Springfield Old-timerstop Youngstown 9-7
YOUNGSTOWN -- Slip Feigert's stellar defensive play to end the game sparked the Springfield Old-timers to 9-7 win over the Youngstown Old-timers on Saturday at Cene Park.
Bill Feigert tripled and doubled and Bob Johnson, Adrian D'Amato, John Donofrio and Dave Bindas each had two hits in the 16-hit assault. Jim Gagliano tossed a complete game for Springfield (5-3).
Don Christian homered and Charlie White had three hits for Youngstown.
Ohio State coachsigns 7-year extension
COLUMBUS -- Ohio State women's basketball coach Jim Foster has signed a seven-year contract extension with the school.
Foster was named Big Ten coach of the year last season in his third year with the Buckeyes. Ohio State won a school-record 30 games and advanced to the Sweet 16, reaching the No. 2 spot in The Associated Press poll in the process.
Foster's original five-year deal was worth an estimated $400,000 per year. Terms of the extension weren't disclosed, but the school said it includes incentives for the team's academic and on-court performance.
Also, Foster will earn bonuses and another year automatically will be added to the contract each time the Buckeyes win the Big Ten regular season title or advances to the NCAA tournament, the school said.

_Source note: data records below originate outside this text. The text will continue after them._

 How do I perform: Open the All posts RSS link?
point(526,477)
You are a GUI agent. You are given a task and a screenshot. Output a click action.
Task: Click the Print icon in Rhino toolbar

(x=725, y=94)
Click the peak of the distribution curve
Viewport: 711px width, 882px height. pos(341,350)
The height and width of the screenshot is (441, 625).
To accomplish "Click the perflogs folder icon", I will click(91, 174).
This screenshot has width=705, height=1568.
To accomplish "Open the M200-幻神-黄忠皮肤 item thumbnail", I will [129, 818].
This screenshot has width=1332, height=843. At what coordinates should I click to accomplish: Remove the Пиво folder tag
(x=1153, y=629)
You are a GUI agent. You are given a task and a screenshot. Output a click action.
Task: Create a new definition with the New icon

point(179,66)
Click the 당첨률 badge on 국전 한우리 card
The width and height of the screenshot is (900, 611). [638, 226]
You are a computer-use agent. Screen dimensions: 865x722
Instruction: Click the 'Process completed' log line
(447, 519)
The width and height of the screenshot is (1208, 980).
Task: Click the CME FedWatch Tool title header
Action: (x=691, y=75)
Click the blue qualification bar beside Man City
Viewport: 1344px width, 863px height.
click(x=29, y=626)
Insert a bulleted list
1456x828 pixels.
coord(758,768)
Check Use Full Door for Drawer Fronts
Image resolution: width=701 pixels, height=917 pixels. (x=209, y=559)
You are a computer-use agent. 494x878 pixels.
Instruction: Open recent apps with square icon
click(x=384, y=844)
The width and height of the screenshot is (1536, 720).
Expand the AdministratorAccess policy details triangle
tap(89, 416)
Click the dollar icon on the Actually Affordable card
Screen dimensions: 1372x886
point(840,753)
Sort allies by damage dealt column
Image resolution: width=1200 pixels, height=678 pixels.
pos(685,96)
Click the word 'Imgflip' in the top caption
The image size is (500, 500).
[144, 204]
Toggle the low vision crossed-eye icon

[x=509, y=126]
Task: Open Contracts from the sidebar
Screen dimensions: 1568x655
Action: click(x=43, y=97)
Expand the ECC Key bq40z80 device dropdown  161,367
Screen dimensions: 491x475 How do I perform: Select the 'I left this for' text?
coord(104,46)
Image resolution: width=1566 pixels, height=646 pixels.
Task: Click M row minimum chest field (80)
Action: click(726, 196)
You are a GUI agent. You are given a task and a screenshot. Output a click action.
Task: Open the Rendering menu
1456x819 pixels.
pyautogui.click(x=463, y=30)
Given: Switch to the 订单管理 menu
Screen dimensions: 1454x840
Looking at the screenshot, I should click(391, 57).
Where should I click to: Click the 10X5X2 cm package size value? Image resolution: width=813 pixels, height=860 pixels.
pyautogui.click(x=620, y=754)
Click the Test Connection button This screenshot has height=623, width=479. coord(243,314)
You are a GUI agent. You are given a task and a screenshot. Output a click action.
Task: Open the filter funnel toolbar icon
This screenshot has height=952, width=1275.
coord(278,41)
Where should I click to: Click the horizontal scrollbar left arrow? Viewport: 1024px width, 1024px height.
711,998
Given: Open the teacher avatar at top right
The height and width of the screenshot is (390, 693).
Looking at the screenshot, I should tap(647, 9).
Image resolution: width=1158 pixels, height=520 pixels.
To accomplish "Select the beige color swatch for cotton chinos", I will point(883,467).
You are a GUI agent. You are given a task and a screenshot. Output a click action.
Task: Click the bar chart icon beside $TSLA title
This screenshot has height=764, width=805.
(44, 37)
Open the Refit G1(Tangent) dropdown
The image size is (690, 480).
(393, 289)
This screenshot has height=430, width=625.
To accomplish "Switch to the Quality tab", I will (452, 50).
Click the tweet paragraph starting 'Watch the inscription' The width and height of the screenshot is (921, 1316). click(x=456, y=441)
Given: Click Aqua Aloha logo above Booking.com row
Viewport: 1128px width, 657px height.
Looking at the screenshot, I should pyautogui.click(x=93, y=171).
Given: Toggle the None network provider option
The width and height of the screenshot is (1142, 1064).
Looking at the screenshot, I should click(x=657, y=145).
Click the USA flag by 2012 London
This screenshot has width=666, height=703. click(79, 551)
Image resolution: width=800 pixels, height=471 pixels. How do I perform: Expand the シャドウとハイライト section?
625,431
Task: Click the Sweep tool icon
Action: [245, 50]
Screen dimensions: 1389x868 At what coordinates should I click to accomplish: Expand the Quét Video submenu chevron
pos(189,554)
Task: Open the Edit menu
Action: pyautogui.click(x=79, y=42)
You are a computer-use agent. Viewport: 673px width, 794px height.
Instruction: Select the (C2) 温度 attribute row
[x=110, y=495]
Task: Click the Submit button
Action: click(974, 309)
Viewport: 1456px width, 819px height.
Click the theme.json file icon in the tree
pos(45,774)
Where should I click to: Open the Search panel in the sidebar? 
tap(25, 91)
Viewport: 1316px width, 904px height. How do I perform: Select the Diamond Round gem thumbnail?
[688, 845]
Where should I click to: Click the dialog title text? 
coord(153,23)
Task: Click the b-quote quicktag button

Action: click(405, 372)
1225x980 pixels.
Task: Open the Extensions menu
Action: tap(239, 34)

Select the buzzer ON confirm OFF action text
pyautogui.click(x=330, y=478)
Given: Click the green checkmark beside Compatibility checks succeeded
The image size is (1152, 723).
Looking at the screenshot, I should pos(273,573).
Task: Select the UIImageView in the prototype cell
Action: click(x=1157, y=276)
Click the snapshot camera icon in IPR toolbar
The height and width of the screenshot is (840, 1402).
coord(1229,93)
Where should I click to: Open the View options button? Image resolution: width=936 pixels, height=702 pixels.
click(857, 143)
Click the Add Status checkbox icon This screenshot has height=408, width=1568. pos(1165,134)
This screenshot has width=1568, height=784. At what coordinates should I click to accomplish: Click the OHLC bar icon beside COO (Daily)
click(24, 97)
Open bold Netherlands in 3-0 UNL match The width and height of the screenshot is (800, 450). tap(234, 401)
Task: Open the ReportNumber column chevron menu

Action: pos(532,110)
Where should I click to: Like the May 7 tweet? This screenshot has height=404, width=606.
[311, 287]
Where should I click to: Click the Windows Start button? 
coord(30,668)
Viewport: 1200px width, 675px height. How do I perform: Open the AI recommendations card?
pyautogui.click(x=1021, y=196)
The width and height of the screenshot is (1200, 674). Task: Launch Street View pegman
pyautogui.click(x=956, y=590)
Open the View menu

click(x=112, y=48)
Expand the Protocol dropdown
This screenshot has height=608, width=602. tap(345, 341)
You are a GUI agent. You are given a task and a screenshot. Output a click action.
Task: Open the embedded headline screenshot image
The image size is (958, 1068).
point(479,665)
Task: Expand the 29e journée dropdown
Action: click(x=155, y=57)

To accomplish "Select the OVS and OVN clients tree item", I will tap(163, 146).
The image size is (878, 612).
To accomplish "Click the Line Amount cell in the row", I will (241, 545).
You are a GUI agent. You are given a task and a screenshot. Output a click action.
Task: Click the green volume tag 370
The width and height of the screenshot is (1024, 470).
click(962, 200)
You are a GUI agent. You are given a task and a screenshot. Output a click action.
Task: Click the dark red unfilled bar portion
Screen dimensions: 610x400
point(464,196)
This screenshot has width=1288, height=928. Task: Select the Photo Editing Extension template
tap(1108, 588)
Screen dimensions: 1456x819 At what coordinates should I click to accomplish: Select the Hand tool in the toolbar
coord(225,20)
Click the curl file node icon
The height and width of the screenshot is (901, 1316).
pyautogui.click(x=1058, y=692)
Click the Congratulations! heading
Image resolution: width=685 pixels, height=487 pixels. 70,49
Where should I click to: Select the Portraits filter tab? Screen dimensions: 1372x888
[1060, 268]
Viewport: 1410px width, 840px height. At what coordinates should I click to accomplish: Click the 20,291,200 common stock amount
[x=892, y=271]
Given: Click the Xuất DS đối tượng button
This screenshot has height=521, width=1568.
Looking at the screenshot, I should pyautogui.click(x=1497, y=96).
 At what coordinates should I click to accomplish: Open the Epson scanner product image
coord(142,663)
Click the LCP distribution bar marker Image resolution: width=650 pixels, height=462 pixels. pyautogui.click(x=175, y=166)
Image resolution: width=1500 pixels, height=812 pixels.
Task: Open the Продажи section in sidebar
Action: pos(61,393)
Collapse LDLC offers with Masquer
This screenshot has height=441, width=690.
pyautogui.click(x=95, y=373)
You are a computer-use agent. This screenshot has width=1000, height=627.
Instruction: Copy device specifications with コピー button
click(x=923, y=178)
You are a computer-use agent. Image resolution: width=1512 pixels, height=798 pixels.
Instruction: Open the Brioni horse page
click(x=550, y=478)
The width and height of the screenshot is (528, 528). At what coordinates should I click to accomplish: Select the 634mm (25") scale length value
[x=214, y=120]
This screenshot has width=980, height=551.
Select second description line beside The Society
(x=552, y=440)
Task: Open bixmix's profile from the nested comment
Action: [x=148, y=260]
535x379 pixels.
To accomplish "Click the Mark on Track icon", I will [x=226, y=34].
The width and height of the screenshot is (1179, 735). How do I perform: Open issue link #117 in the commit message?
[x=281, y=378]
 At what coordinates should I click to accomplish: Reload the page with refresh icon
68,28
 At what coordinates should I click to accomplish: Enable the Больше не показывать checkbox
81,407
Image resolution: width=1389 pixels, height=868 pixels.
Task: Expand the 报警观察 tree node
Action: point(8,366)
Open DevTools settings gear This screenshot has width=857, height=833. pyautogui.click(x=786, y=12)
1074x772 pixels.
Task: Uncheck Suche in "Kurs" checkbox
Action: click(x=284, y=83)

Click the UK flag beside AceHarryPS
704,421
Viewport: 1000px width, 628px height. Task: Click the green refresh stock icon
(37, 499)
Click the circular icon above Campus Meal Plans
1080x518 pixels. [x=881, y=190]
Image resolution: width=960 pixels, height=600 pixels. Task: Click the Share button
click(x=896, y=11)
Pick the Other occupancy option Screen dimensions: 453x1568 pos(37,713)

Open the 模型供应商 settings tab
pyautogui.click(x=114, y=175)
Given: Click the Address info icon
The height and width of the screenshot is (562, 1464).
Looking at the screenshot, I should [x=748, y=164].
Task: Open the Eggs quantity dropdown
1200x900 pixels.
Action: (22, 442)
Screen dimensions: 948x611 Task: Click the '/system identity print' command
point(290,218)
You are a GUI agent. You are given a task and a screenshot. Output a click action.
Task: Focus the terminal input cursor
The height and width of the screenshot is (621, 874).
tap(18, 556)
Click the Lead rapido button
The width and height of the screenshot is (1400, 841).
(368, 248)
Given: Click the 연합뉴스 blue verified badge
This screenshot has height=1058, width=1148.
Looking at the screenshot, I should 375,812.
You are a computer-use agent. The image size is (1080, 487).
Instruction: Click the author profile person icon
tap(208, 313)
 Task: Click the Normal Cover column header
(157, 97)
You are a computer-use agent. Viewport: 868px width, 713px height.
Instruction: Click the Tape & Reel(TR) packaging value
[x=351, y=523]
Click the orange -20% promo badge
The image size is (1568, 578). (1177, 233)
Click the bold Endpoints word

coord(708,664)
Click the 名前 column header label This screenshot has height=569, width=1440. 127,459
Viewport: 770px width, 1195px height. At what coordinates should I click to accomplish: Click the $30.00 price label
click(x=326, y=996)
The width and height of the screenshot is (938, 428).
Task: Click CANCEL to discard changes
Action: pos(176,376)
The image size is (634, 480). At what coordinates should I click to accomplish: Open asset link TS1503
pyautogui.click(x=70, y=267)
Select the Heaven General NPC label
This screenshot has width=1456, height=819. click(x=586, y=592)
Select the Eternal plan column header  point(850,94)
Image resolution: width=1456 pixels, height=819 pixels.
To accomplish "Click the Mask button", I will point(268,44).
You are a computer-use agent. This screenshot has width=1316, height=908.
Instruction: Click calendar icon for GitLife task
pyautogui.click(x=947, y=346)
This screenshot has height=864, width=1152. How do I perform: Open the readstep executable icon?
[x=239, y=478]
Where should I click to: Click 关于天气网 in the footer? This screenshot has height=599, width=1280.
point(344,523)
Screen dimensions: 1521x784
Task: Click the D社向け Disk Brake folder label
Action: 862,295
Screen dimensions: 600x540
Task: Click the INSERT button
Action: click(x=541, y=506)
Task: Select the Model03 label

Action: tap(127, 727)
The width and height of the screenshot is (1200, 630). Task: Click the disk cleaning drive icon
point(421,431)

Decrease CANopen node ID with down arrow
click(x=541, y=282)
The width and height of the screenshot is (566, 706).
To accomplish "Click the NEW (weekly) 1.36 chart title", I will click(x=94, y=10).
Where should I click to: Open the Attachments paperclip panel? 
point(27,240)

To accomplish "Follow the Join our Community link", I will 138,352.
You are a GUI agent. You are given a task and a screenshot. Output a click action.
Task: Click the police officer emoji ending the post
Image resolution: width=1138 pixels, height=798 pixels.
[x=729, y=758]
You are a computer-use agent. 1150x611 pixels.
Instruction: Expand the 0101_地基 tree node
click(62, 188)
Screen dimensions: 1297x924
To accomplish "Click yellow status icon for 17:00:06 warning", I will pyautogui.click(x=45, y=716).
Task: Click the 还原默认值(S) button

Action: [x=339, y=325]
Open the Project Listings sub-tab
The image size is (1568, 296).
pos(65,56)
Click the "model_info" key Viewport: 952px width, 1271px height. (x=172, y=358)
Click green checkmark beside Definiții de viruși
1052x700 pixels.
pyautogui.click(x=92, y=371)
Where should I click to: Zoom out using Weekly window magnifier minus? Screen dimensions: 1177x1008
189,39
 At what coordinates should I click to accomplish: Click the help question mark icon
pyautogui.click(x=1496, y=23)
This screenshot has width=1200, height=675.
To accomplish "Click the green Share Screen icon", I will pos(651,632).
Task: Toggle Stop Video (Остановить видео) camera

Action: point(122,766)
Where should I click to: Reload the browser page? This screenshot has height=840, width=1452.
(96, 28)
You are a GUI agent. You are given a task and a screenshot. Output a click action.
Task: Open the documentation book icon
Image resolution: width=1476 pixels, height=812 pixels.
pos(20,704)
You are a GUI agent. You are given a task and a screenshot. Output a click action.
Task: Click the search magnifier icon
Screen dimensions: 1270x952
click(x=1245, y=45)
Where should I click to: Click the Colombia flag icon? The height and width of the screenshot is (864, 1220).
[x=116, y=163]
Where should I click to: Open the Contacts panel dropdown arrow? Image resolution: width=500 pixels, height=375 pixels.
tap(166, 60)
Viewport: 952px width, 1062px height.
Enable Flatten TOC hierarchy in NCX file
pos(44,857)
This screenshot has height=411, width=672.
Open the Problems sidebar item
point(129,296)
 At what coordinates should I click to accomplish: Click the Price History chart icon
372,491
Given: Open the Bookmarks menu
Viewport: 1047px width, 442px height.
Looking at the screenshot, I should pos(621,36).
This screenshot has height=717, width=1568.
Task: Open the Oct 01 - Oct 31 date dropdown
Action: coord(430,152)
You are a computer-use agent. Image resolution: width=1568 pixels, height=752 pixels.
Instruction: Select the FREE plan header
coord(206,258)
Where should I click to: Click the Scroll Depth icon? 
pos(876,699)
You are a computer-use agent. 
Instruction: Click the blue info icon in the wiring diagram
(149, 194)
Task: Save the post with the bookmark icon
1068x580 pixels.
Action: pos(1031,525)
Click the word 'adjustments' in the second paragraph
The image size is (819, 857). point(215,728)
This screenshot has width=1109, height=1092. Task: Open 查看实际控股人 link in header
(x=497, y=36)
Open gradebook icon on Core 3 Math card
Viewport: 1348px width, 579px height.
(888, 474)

Foster is 73-25 at Ohio State, with at least 20 wins each season.
Gatlin sweeps sprints
CARSON, Calif. -- Justin Gatlin cemented his status as America's fastest human Sunday by winning the 200 meters, becoming the first man in 20 years to sweep the sprints at the U.S. track and field championships.
A day after winning the 100, Gatlin turned it on down the stretch to win the 200 in 20.04 seconds. The last man to win both races at the U.S. meet was Kirk Baptiste in 1985. Tyson Gay, just out of Arkansas, was second in 20.06, followed by the Olympic gold medalist in the event, Shawn Crawford, in 20.12.
Wallace Spearmon, who has the world's fastest time in the event this year in 19.91, finished fourth at 20.16 and failed to make the U.S. team for the world championships in Helsinki Aug. 6-14. The men's 200, into a head wind, was the last event of the four-day competition at Home Depot Center.
It was a triumphant performance after a near-disastrous start for the 23-year-old Gatlin. The Olympic gold medalist in the 100 and bronze medalist in the 200 was disqualified for a false start in the 100 preliminaries Friday. He was reinstated after a protest, and took off from there.
"I had to turn it around and make sure it was a very positive experience," Gatlin said. "I feel like I'm in my zone, like I was in college, doubling and hopefully dominating as well."
Kerron Clement won the 400 hurdles and Allyson Felix took the women's 200, as both 19-year-olds posted two of the most impressive championship performances from a young corps of talent that is taking over the sport in the United States.
Castroneves' victorymakes pain go away
RICHMOND, Va. -- The pain management patches had done their job, allowing Helio Castroneves to ignore any sting in his bruised left shoulder and drive to victory.
Then, it was time to celebrate as only he does, and the way that long ago earned the Indy Racing League star from Brazil the nickname "Spiderman."
"When the adrenaline is going on, you don't look. You just keep climbing, climbing and you realize when you look on the right and there is somebody there, 'Oh, you're not supposed to be here,"' he said Saturday night of his traditional scaling of the fence after winning the SunTrust Indy Challenge at Richmond International Raceway.
As he climbed the fence on the front stretch, Castroneves realized he was very close to the flagstand -- close enough to see the look of surprise on the flagman's face.
"The crowd went crazy and that's what makes me drive," Castroneves said. "Winning -- that's what makes me drive and it just inspired me so much. I love it. I love this and I have to keep working hard because nothing comes easy, unfortunately."